2. Facility policy titled "EMTALA Compliance and Transfer" last reviewed/revised 12/22 indicates under policy: (Facility #1) shall describe and comply with the Emergency Medical Treatment and Active Labor Act (EMTALA) for physicians and staff and its application to (facility #1) define the polices and procedures for compliance. Under Scope of EMTALA, the policy states "The EMTALA requirements are applicable anyone who is on hospital property, including parking lots, sidewalks and driveways."

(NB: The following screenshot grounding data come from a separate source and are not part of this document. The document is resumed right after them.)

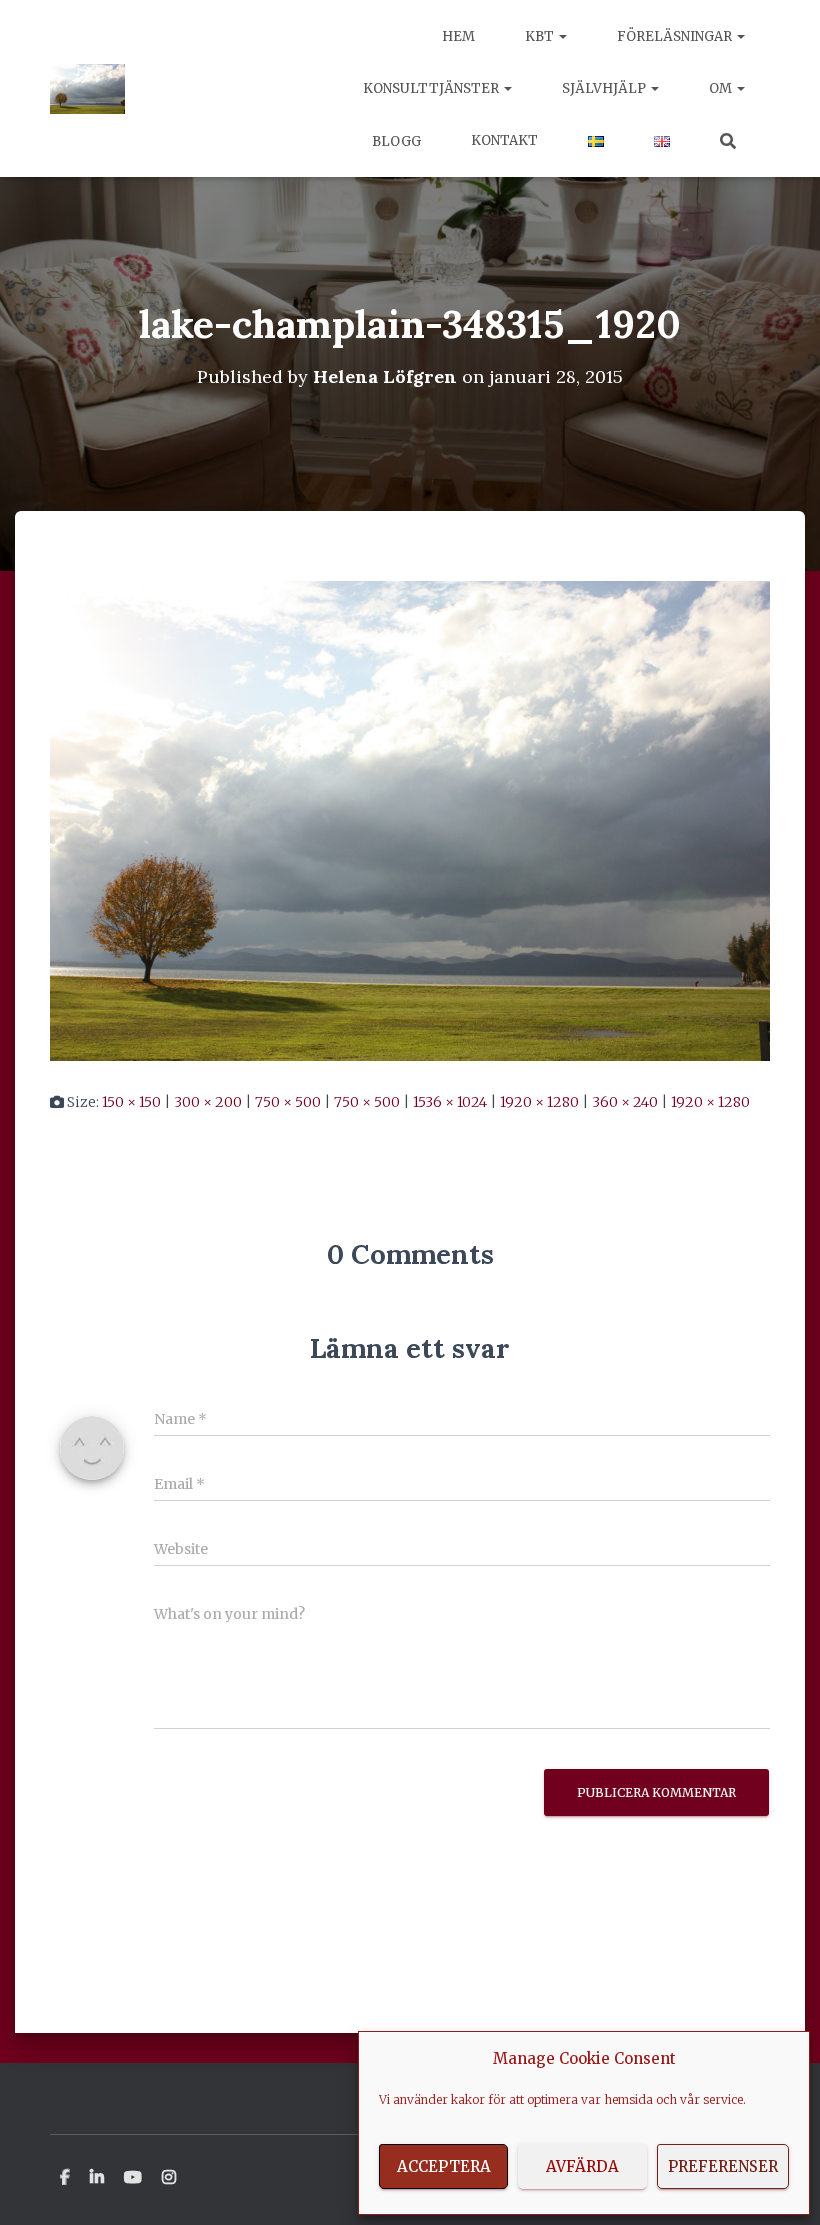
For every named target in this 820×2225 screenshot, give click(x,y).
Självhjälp (605, 88)
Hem (458, 36)
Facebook (65, 2178)
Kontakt (504, 140)
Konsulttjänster (432, 88)
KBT (541, 36)
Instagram (169, 2178)
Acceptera (444, 2166)
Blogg (395, 141)
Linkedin (97, 2178)
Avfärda (582, 2166)
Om (722, 88)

3. Review of patient #1 (facility #1 visit) indicated the following:
(A) An arrival time of 0730 hours on 10/29/24. The triage clinical notes documented by staff member #7 (Registered Nurse [RN]) listed chief complaint of possible contractions. Additional documentation indicated the patient reported that her water had broke about an hour prior. The note listed the departure time as 0745 hours on 10/29/24.

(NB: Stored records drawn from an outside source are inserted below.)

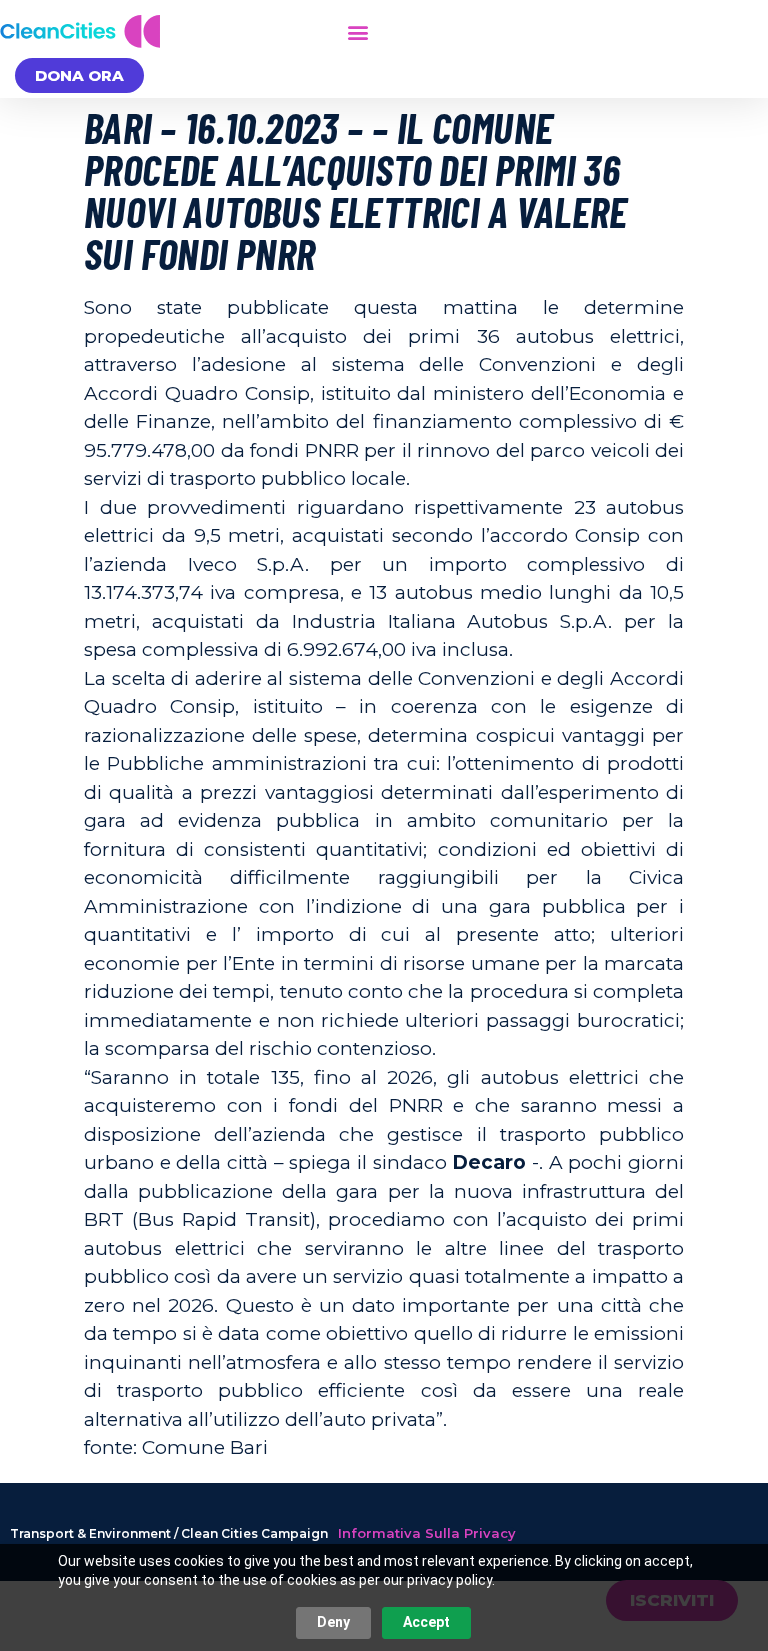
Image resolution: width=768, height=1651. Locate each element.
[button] (357, 31)
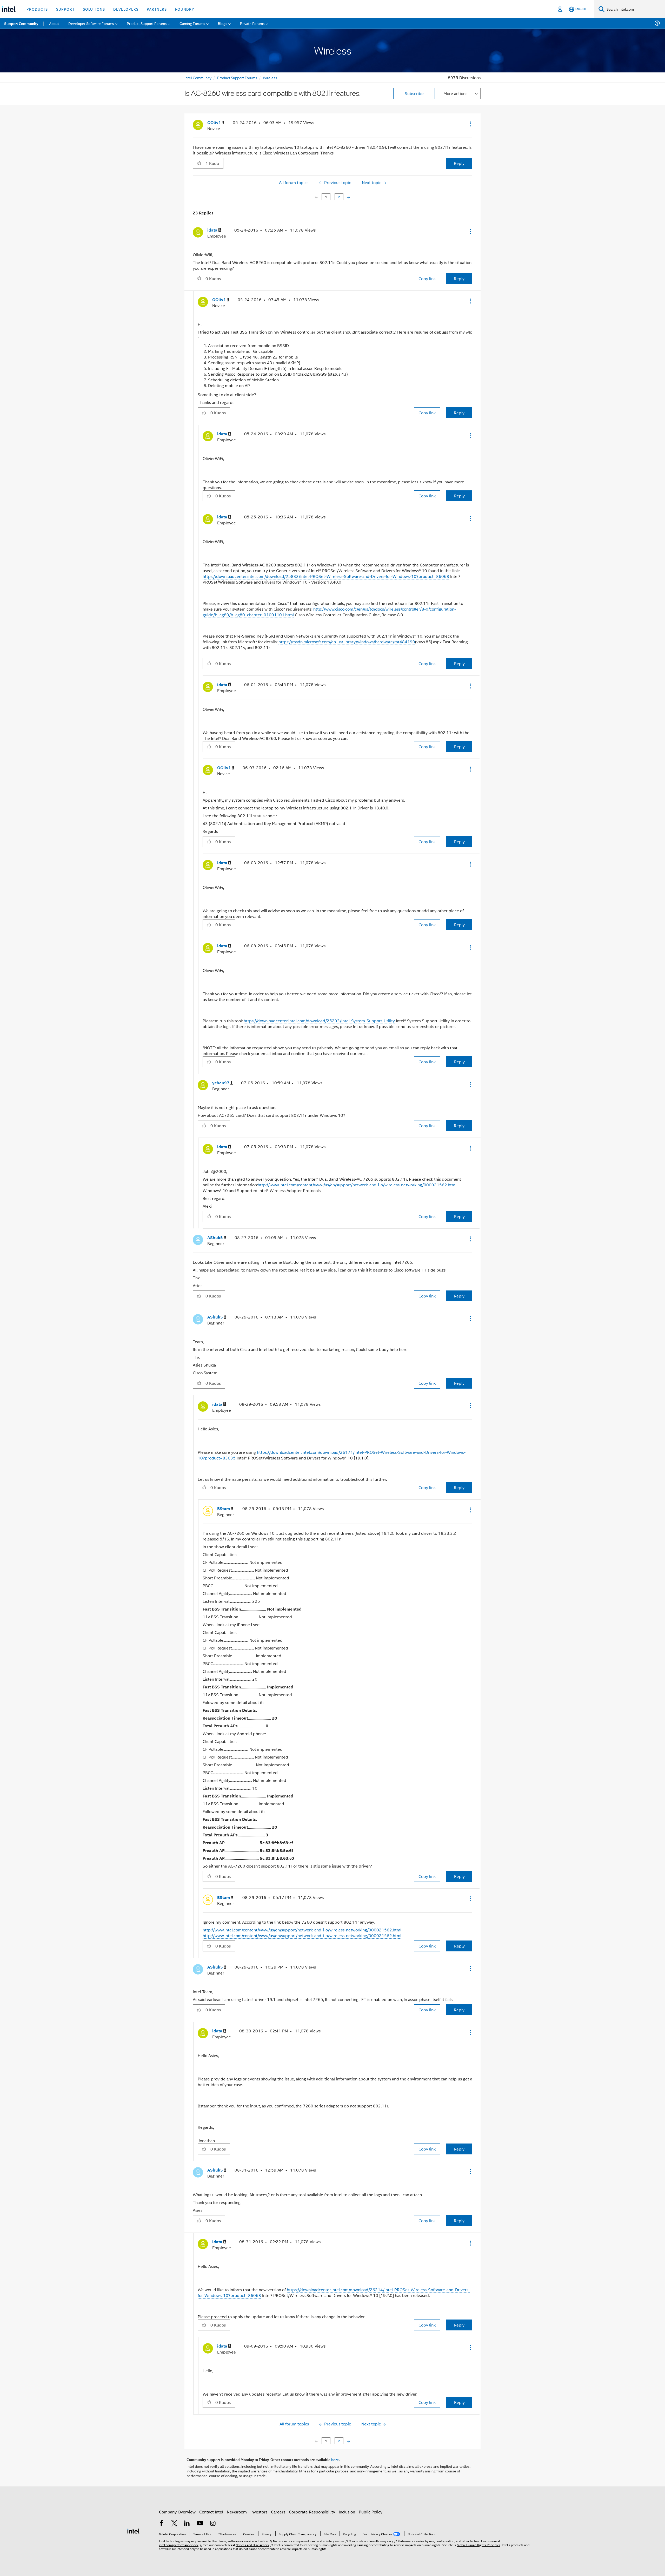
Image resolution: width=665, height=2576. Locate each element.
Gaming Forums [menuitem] (192, 23)
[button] (470, 124)
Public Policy (370, 2512)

(B) Review of clinical report documentation by staff member #12 indicated time seen was 0731 hours on 10/29/24 and chief complaint listed as pelvic pain that started 1 hour previously and was still present. Document states "The symptoms are described as moderate. Modifying factors. Not worsened by anything. Not relieved by anything. The patient has had pelvic pain." Review of systems indicated "No nausea, vomiting, diarrhea, black stools or headache. No fever, chills, anorexia, eye discomfort or sore throat. No cough, difficulty breathing, chest pain, skin rash or enlarged lymph nodes. No joint pain. Pt reports her water broke approximately 1 hr pta." (prior to arrival) Document states "All other systems reviewed and are negative." The document included past history, medications, surgeries, and allergy sections completed as well. Physical exam section completed for each section including, but not limited to, pharynx normal, bowel sounds normal, neck supple with no lymphadenopathy. Under decision making, the document states "Pertinent clinical findings also include the comorbidities and the history of pregnancy. There was no fever. The exam revealed no vital signs that were significantly abnormal. A serious condition is a possible cause for the patient's findings. The differential diagnosis includes, but is not limit to, (early labor). The diagnosis appears to be evident. Test(s) not done: labs, imaging. The patient has been stable. The pain, vomiting and exam have not changed. The patient requires specialized care. The patient is to be transferred." The transfer form indicated report was called to an RN at 0802 hours on 10/29/24 and staff #15 (Doctor of Medicine MD at facility #2) was the receiving physician. The medical record listed a departure time of 0745 hours on 10/29/24.
(C) The medical record lacked documentation of risk and benefits of a transfer.
4. Review of patient #1 (facility #2 visit) indicated per EMS run sheet that they arrived at facility #1 at 0731 hours on 10/29/24, departed at 0739 hours on 10/29/24 and arrived at facility #2 at 0750 hours on 10/29/24. The record indicated this was the 4th pregnancy for this patient. The history & physical (H&P) stated "She notes she initially presented to (facility #1) where she reported concerns for labor and SROM (spontaneous rupture of membranes). Was advised they do not have obstetrics service and EMS was called for transport." The patient delivered infant at 0822 on 10/29/24. The patient signed out AMA (against medical advice) at 1715 hours on 10/29/24.